The data from the trials evaluated in this review indicate that GSUC and AquaVac are two non-commercial NPWT devices that are non-inferior to VAC for various outcomes while also being less costly. GSUC was less painful and less time-consuming than VAC. Of the non-commercial NPWT devices evaluated in this review, GSUC had the most evidence to support its future use. Prospective, multi-institutional RCTs with a large sample size are needed to confirm the findings presented here.
负压伤口疗法(NPWT)已被描述为治疗各种病因的伤口的有效方法,但它很昂贵。许多作者研究了商业 NPWT 设备的低成本替代品。对于在资源有限的地方工作的临床医生和对潜在成本节约感兴趣的人来说,需要进行系统综述来总结他们的发现。
对 Cochrane、PubMed 和 EMBASE 中的文章进行了系统综述。研究包括将商业可用的真空辅助闭合(VAC)装置与人体中商业上不可用的 NPWT 模式进行比较的随机对照试验(RCT)和对照临床试验(CCT)。

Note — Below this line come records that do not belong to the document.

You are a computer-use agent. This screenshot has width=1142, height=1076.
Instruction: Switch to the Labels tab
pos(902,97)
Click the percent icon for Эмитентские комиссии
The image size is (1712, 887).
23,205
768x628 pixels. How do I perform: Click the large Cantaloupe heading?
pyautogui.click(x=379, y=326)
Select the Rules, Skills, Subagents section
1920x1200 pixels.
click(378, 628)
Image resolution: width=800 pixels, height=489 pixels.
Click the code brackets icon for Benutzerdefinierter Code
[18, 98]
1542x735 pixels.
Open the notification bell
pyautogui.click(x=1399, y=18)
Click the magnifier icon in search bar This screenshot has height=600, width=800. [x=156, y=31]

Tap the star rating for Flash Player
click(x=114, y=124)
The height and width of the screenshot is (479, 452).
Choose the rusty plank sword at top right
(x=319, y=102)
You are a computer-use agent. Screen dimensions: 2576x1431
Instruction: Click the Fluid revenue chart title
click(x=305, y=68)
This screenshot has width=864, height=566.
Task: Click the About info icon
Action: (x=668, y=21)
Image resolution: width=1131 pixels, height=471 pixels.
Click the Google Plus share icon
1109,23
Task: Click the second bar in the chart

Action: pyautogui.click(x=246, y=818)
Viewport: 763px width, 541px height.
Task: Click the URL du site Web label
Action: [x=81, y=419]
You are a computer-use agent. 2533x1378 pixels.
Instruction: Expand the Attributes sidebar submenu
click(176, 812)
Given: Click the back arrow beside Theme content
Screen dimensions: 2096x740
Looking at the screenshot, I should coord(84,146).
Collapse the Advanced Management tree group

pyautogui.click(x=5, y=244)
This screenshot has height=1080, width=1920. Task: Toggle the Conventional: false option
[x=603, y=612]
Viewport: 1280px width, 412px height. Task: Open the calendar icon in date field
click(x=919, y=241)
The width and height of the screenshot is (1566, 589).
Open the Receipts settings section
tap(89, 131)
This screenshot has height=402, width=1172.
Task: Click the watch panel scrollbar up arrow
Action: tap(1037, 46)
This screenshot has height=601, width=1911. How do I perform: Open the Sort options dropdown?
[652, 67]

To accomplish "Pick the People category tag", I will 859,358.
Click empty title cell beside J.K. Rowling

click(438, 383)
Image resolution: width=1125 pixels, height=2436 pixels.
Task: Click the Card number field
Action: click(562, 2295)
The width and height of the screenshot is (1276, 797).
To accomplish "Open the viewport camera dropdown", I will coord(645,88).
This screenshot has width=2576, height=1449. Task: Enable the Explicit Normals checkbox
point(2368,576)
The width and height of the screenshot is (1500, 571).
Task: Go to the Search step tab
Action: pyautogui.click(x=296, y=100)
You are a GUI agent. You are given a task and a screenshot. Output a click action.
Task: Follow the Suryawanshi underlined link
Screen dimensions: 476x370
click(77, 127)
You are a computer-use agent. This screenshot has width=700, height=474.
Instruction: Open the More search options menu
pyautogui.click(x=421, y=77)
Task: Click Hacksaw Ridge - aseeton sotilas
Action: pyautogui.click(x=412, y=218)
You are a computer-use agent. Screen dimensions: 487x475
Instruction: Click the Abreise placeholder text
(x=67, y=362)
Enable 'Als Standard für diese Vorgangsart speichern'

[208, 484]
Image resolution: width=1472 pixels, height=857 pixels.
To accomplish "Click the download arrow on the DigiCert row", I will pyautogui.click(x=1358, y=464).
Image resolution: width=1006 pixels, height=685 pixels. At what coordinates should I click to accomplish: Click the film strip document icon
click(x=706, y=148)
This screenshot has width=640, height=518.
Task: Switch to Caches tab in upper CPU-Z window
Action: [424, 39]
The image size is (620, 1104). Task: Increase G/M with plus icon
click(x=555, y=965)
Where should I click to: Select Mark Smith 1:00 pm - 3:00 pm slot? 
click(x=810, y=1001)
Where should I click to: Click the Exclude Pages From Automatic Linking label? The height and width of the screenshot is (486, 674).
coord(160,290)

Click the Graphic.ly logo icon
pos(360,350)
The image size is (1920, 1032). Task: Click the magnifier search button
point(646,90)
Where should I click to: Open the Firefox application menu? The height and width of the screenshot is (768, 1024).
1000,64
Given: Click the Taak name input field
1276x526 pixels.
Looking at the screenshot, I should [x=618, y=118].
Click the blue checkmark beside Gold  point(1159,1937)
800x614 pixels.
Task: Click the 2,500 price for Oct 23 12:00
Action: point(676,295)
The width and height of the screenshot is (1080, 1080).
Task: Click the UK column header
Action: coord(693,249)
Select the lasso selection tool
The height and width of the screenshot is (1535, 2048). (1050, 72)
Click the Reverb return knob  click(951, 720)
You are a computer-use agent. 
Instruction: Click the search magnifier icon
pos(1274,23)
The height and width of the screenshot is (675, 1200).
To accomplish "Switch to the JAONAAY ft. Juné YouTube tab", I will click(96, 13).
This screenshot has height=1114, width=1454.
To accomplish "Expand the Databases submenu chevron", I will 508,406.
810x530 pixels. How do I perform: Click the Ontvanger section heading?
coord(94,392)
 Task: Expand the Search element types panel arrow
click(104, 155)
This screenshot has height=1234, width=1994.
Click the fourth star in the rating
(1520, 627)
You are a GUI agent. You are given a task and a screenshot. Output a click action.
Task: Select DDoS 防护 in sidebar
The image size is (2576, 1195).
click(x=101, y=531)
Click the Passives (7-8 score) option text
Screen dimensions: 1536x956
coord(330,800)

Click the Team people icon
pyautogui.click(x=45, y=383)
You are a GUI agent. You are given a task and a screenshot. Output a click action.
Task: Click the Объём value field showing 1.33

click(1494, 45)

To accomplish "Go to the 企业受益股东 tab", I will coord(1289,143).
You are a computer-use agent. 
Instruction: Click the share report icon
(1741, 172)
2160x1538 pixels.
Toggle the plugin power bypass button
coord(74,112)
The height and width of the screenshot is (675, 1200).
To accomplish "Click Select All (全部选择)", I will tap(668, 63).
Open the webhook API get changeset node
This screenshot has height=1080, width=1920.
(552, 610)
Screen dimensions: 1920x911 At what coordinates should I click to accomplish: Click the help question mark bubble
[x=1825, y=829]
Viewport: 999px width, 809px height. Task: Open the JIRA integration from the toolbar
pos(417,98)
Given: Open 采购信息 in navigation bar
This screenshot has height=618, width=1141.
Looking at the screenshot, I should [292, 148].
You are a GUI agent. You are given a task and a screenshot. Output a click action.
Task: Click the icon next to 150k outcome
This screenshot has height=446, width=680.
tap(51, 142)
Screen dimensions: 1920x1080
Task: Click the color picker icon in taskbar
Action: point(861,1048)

共检索到 796 篇文章,其中 6 篇符合纳入标准。所有 6 项研究均为 RCT,共有 409 名患有各种病因的伤口的参与者,包括急性、慢性和创伤性伤口。所有研究均将 VAC 与非商业 NPWT 设备进行了比较。有 5 项研究被认为具有低偏倚风险,有 1 项研究具有高偏倚风险。使用了三种类型的非商业 NPWT 设备:应用于密封纱布敷料的壁式抽吸(GSUC)、AquaVac 和 Redon 引流管。评估了以下结果:肉芽组织形成、对伤口面积的影响、皮肤移植物的成活率、与敷料更换相关的疼痛/时间和成本。在将 GSUC 与 VAC 进行比较的试验中,两组之间以下结果无显著差异:肉芽组织形成、对伤口大小和皮肤移植物成活率的影响。GSUC 敷料比 VAC 敷料明显更疼痛和耗时更少。在将 AquaVac 与 VAC 进行比较的试验中,两组之间以下结果无显著差异:肉芽组织形成、对伤口大小的影响,以及敷料更换的时间或疼痛。在将 Redon 引流管与 VAC 进行比较的试验中,VAC 组形成的肉芽组织明显更多。所有非商业 NPWT 设备均发现比 VAC 成本更低。
本综述评估的试验数据表明,GSUC 和 AquaVac 是非商业 NPWT 设备,在各种结果方面与 VAC 相比无差异,同时成本更低。GSUC 比 VAC 更疼痛和耗时更少。在本综述评估的非商业 NPWT 设备中,GSUC 有最多的证据支持其未来使用。需要进行前瞻性、多机构 RCT 研究,样本量要大,以证实这里提出的研究结果。